Ans: Demand forecast is a must for a firm operating its business as today's market is competitive, dynamic and volatile.

Specific purposes of demand forecasting

1. Better planning and allocation of resources 2. Appropriate production scheduling 3. Inventory control 4. Determining appropriate pricing policies 5. Setting s les targets and establishing controls and incentives. 6. Planning a new unit or expanding existing one 7. Planning long term financial requirements 8. Planning Human Resource Development strategies.

Trend projection method under the trend method the time series data on the variable under forecast are used to fit a trend line or curve either graphically or by means of a statistical technique known as the Least Squares method. Trend projection method can be used when there is some sort of correlation between the two variables. It could be linear, logarithmic or power correlation. The linear regression model will take the form of

Y = a + bX

a. Fitting a trend line by observation: This method involves the plotting of the data on the graph and estimating where the trend line lies. The line can be extrapolated and the forecast

read from the graph.

b. Trend through least squares method: This method uses statistical formulae to find the trend line which best fits the available data. The trend line is the estimating equation, which can be used for forecasting demand by extrapolating the line for future and reading the corresponding values of variables on the graph.

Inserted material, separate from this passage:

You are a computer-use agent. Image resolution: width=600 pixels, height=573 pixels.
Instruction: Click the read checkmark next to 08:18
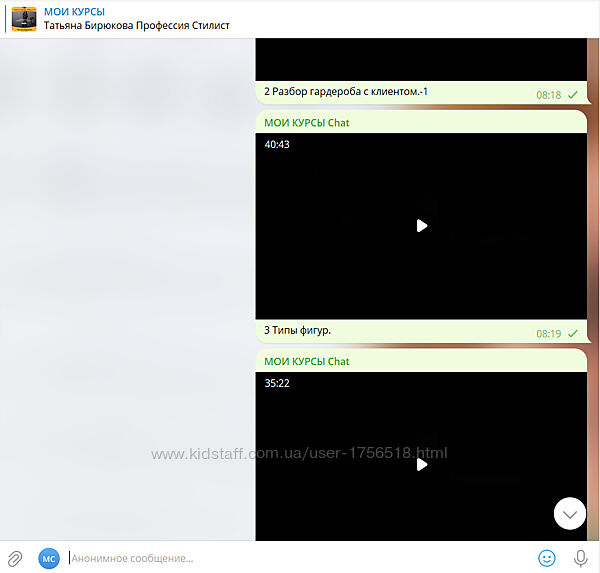point(573,95)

c. Time series analysis: This is an extension of linear regression which attempts to build seasonal and cyclical variations into the estimating equation. This method assumes that past data can be used to predict future sales. This is one of the most frequently used forecasting methods. It refers to he values of variable arrange chronologically by days, weeks, months, quarters or years. The first step in time series analysis is usually to plot past values of the variable that we seek to forecast on vertical axis and the time on the horizontal axis in order to visually inspect the movement of the time series over time. It assumption is that the time series will continue to move as in the past. For this reason time series analysis is often referred as "native forecasting"

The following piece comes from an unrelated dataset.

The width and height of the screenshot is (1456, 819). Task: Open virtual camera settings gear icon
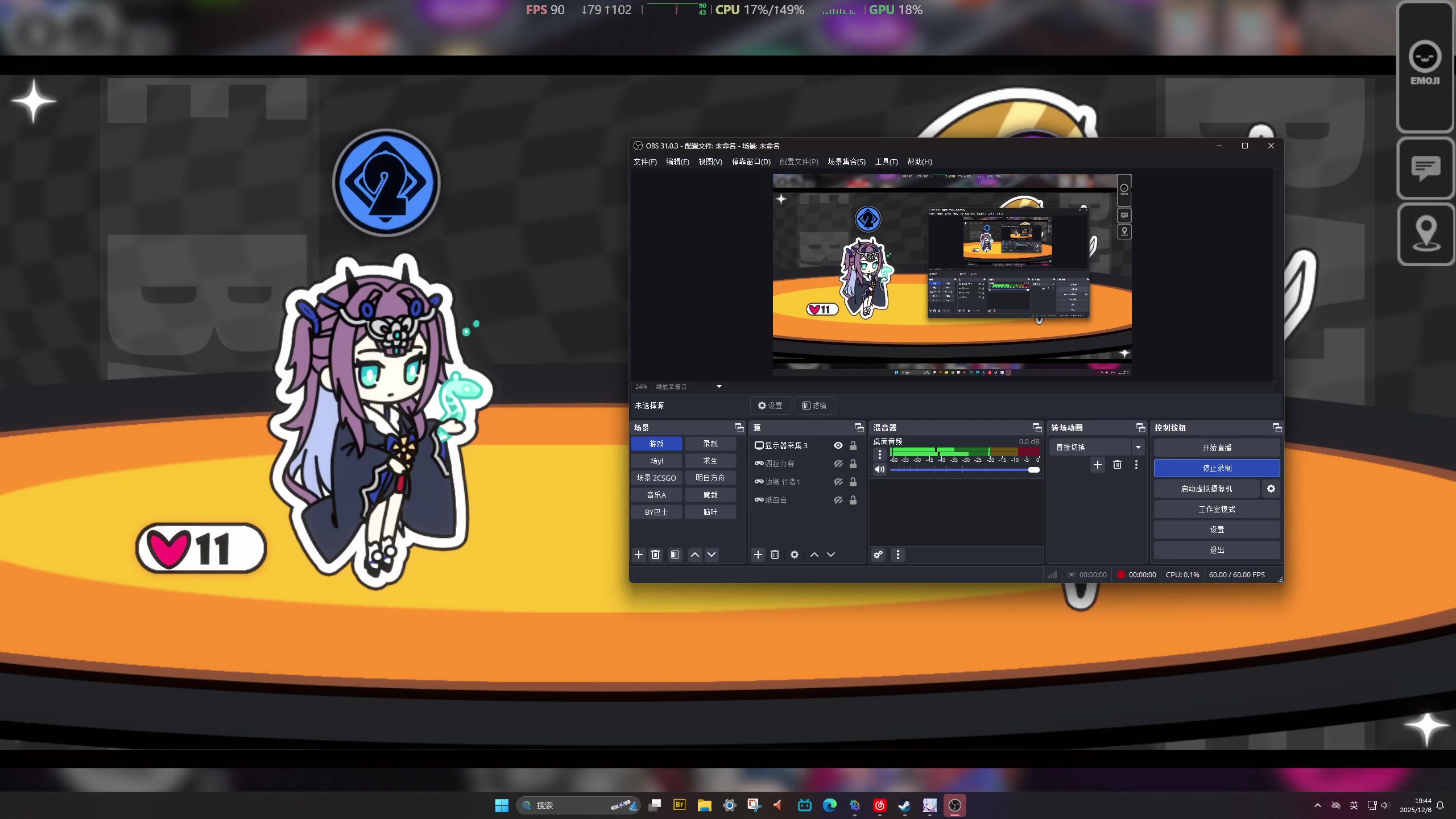coord(1271,489)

Reasons for fluctuations in time series data

• Changes in secular trend i.e. long run increase or decrease in data series.

• Cyclical fluctuations: There are the major expansions and contractions in most economic time series data that seem to re-occur every several years.. A typical cycle could last 15-20 years.

• Seasonal variation: refers to regularly recurring fluctuations in economic activity during each year e.g. a typical factor could be weather and social customs.

• Irregular and random variation: is variations I the data series resulting from unique events like wars, natural disasters or strikes.

The total variation in the time series is the result of all the above four factors operating together. They are usually examined separately by qualitative techniques.

ASSIGNMENT 'B'

Q.1 Explain the concepts of return to scale and returns to a factor.

Ans: Returns to scale refers to a technical property of production that examines changes in output subsequent a proportional change in all inputs. Where all inputs increase by a constant. If output increases by that same proportional change then there are constant returns to scale (CRTS), sometimes referred to simply as returns to scale. If output increases by less than that proportional change, there are decreasing returns to scale (DRS). If output increases by more than that proportion, there are increasing returns to scale (IRS)...

Short example: Where all inputs increase by a factor of 2, new value for output should be:

Two times previous output given constant returns to scale (CRTS)

Less than twice previous output given decreasing returns to scale (DRS)

More than two times previous output given increasing returns Economies of scale in production means that production at a larger scale (more output) can be achieved at a lower cost (i.e. with economies or savings). A simple way to formalize this is to assume that the unit-labour requirement in production of a good is a function of the level of output produced. In the adjoining diagram we present a graph of the unit-labour requirement in steel production as a function of the scale (level of output) of production. At production level Q1S, the unit-labour requirement is given by a1LS. If production were to rise to Q2S, then the unit-labour requirement would fall to a2LS. This means that at the higher level of output, it requires less labour (i.e. fewer resources or cost) per unit of output than it required at the smaller scale.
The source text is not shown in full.